# Winter Weather Advisory Central NY!!!



## LawnProLandscapes (Nov 15, 2007)

heard it first on the NOAA channel on my cb and didnt believe it and went home and checked NWS.com ... some reports are saying 8-16" with the peak being 1"/hour and others are reporting 3-5" ... ill be happy if we even get an inch!!  im a little worried though about the trees still having some leaf's on them though, i got the plow all hooked up and checked out and its ready to roll!!!  also made sure the husky chain saw was all ready to roll just in case we get some down trees...

http://www.weather.com/weather/aler...ificance=A&areaid=NYZ038&office=KALY&etn=0010


----------



## mkwl (Jan 21, 2005)

Yeah, NOAA's saying total accumulations to be 8-16" here in Cobleskill- I'd be happy to see half of that- not that I'm plowing but it'd be nice to have some white stuff on the ground, at least for a little while!
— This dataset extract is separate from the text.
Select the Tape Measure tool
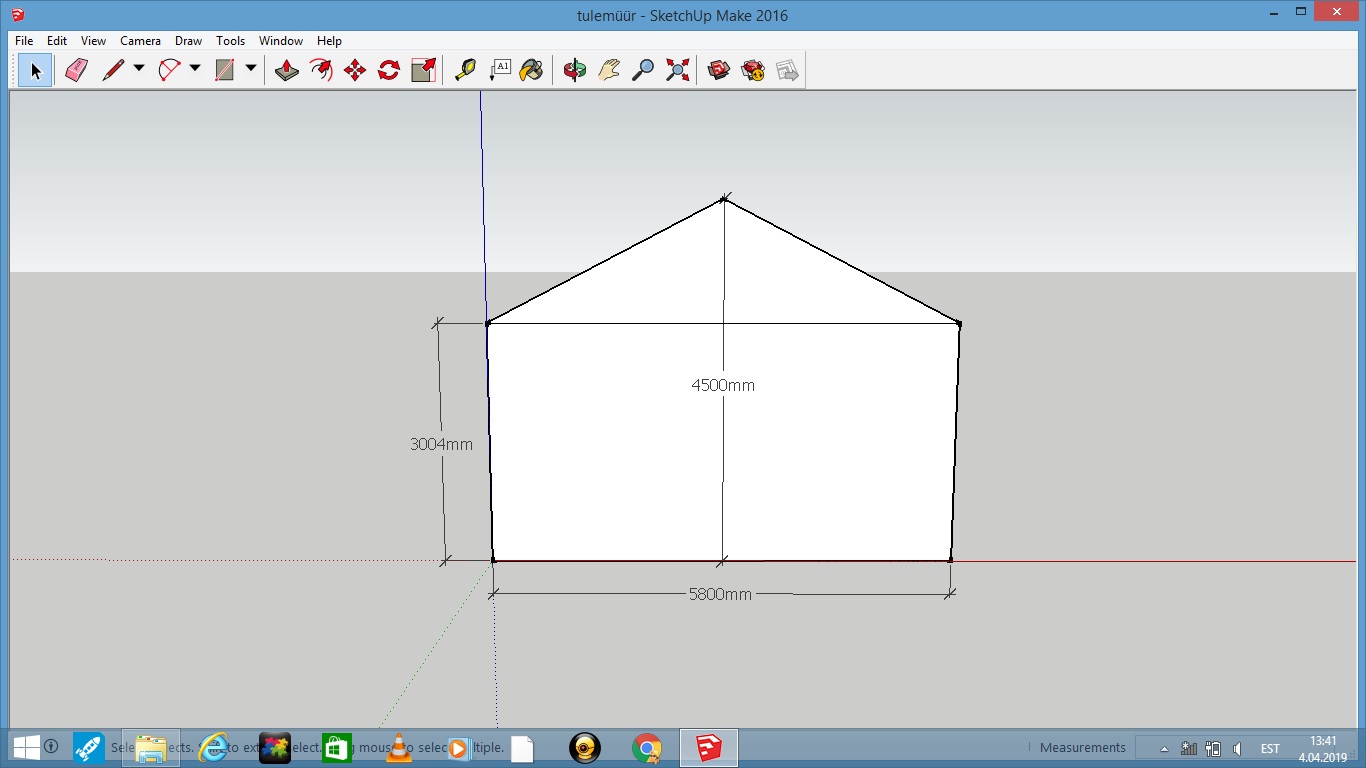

Hopefully a sign of things to come in NJ when I'm home for about a month to plow payuppayup


----------



## LawnProLandscapes (Nov 15, 2007)

mkwl;616789 said:


> Yeah, NOAA's saying total accumulations to be 8-16" here in Cobleskill- I'd be happy to see half of that- not that I'm plowing but it'd be nice to have some white stuff on the ground, at least for a little while! Hopefully a sign of things to come in NJ when I'm home for about a month to plow payuppayup


suny cobleskill? i go to school there for landscape contracting, is that where you are talking about?


----------



## bigearl (Jun 11, 2007)

I'm getting a little nervous 
1 new plow not here
2 old plow blown hydro line
3 no parking lot salt 
4 really not ready for the stuff
5 still cutting grass
6 need to go to Oscoela tomorrow for stump work


----------



## FISHERBOY (Aug 13, 2007)

yeah me too earl, no snow tires on trucks till tommorrow, no rental machines to use pusher on or to load salt, waiting for spinner motor on my tail gate spreader, but all plows r ready to go, i hav my new v-box all i hav to do is load it up.


----------



## VBR (Oct 21, 2008)

wanna send some to Buffalo?


----------



## bigearl (Jun 11, 2007)

I'm by the e in Syracuse


----------



## LawnProLandscapes (Nov 15, 2007)

thats no good earl.. well im supposed to be at college tomarroe from 900 hours until 1800 hours so i dont know if im going to go or if im going to just go and leave early before it gets worse.also the guy i sub for is still waiting for the finalization on his contracts so i dont know if were supposed to roll tomarroe yet.  im sure ill still get to do some pushing though thatll give me a perma smile for a while...


----------



## mkwl (Jan 21, 2005)

LawnProLandCare;616924 said:


> suny cobleskill? i go to school there for landscape contracting, is that where you are talking about?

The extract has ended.